Tuesday, September 21, 2010

Healthy Tips to Keep the Cold and Flu Season from Getting the Best of You

As a dental benefits provider, our focus is on oral hygiene and how you can achieve healthier outcomes by practicing better dental and oral habits. People always seem amazed at how their oral care factors into their overall health. This is especially true during cold and flu season. Our mouths are huge purveyors of contagious diseases, germs, and viral and bacterial infections.

Whether you do or do not get an influenza vaccine this year, you can still help ward off germs, viruses and bacteria and the flu by practicing and endorsing a few simple practices in your home and around the office.

Sniffling, sneezing, coughs and fevers are big signs of viral and bacterial infection. Wherever these symptoms exist, germs are present. The healthiest response to the coughing, sneezing, sniffling and signs of a fever are to: avoid close contact with others, wash your hands often, especially after coughing or sneezing, cover your mouth and nose with a tissue to, maintain good oral hygiene, and brush your teeth more often to keep your mouth clean.

In addition, there are other factors that can help you avoid contracting or spreading germs and infection, like:

• Wash your hands before and after brushing your teeth.
• Protect your toothbrush an keep it away from others and off common surfaces.
• Rinse your toothbrush with hydrogen peroxide, weekly, then rinse and air dry before use.
• Allow the brush to air dry after each use, since the bacteria most harmful will die when exposed to oxygen.
• Store your toothbrush in an upright position.
• Replace your toothbrush more often, like every 1-2 months, depending on whether bristles appear worn or you've if you have had a cold or flu to prevent possible re-infection.
• Clean the toothbrush cover or container to kill harmful bacteria and the spread of infection that reside in the bristles.

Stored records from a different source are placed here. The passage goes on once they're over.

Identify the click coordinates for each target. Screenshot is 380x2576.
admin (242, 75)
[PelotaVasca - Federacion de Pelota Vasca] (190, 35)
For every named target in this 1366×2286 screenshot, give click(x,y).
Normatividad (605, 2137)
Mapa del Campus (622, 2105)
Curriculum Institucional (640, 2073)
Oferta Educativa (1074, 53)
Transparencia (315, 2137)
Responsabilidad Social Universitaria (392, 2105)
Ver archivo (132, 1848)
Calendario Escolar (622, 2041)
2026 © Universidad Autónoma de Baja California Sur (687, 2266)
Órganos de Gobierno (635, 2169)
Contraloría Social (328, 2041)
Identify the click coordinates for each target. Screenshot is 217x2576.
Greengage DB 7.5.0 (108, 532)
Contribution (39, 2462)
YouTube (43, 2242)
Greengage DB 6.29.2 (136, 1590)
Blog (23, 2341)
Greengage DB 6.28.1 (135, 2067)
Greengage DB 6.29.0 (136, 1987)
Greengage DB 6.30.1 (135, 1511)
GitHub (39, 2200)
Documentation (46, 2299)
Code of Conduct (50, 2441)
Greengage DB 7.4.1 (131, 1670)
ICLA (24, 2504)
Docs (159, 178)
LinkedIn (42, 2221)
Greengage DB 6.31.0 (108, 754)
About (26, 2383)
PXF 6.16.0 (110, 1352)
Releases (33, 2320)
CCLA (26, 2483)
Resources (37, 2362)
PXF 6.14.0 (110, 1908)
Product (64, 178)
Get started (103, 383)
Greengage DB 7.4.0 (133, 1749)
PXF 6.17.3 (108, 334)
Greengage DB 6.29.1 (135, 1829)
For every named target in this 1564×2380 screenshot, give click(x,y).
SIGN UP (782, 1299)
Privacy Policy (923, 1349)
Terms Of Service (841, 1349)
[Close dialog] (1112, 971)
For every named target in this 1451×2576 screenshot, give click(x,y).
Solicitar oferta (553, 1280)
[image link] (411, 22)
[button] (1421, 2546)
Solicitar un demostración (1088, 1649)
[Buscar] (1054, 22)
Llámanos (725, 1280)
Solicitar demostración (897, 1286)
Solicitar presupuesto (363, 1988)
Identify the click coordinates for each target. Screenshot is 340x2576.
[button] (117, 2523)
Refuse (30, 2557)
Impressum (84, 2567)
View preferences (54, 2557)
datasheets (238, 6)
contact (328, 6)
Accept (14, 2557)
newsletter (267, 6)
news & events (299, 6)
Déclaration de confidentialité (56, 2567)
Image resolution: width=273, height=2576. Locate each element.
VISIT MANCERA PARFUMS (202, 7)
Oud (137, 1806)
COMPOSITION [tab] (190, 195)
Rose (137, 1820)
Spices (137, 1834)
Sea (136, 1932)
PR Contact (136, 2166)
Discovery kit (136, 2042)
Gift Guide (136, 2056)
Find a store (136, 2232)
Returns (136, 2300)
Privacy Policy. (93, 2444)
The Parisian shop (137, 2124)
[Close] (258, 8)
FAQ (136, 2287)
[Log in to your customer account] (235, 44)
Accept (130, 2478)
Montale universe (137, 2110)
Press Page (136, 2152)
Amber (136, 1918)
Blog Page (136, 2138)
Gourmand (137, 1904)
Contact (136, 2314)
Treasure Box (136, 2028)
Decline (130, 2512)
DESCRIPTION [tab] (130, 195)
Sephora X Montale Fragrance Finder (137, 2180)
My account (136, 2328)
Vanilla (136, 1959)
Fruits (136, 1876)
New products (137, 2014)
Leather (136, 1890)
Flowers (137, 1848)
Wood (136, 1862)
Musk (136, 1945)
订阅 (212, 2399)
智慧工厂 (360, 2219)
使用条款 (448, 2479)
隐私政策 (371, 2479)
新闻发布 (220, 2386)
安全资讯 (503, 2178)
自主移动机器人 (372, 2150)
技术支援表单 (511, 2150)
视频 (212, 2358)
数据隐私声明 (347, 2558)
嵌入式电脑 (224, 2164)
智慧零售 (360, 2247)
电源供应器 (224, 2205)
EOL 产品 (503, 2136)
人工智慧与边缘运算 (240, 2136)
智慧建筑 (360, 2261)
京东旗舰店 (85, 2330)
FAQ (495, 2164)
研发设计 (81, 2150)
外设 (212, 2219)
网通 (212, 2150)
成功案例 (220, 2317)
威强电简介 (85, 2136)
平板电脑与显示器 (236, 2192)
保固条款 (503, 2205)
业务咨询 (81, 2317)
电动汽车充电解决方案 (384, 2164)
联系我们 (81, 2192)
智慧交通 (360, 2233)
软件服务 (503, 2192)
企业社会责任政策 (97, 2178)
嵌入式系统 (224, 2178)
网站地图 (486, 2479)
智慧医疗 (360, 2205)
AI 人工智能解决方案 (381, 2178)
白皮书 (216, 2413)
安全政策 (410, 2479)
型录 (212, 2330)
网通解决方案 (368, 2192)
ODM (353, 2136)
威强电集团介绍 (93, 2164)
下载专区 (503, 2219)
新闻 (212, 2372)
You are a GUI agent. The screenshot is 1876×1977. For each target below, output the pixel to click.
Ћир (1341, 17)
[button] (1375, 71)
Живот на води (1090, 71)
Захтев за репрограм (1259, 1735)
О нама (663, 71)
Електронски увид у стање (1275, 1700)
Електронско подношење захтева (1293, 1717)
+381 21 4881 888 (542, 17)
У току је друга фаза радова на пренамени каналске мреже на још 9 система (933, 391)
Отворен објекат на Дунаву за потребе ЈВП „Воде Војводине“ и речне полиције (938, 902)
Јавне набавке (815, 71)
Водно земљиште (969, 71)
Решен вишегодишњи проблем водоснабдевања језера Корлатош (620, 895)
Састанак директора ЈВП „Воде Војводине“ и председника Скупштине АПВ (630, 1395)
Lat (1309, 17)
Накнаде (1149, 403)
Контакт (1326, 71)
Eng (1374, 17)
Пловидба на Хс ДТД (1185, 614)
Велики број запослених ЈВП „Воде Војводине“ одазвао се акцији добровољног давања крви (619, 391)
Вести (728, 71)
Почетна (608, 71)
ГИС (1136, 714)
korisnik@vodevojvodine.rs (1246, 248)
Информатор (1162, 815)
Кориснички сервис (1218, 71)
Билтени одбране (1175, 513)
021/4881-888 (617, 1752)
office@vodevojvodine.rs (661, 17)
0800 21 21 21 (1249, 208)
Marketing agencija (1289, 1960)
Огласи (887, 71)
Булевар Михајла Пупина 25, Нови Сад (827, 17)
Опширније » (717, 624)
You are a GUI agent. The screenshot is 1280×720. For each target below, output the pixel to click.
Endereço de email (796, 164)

Here are some things to avoid:

• Do not share your toothbrush, because the exchange of saliva and oral fluids from can increase the risk for infections.
• Be aware of things that can lead to cross-contamination.
• Do not use community toothbrush holders. If you do, then rinse your brushes with hot water and make sure the toothbrushes do not come in contact with one another.
• When you brush, do not allow the toothbrush to touch the toothpaste tube and spread germs to the next user.

Every year the health risks and viruses tend to get worse, not better. You can make a big difference in your general health by taking care of your oral health, first.
Keep these tips in mind and practice them to avoid the spread of infection, influenza and bacteria.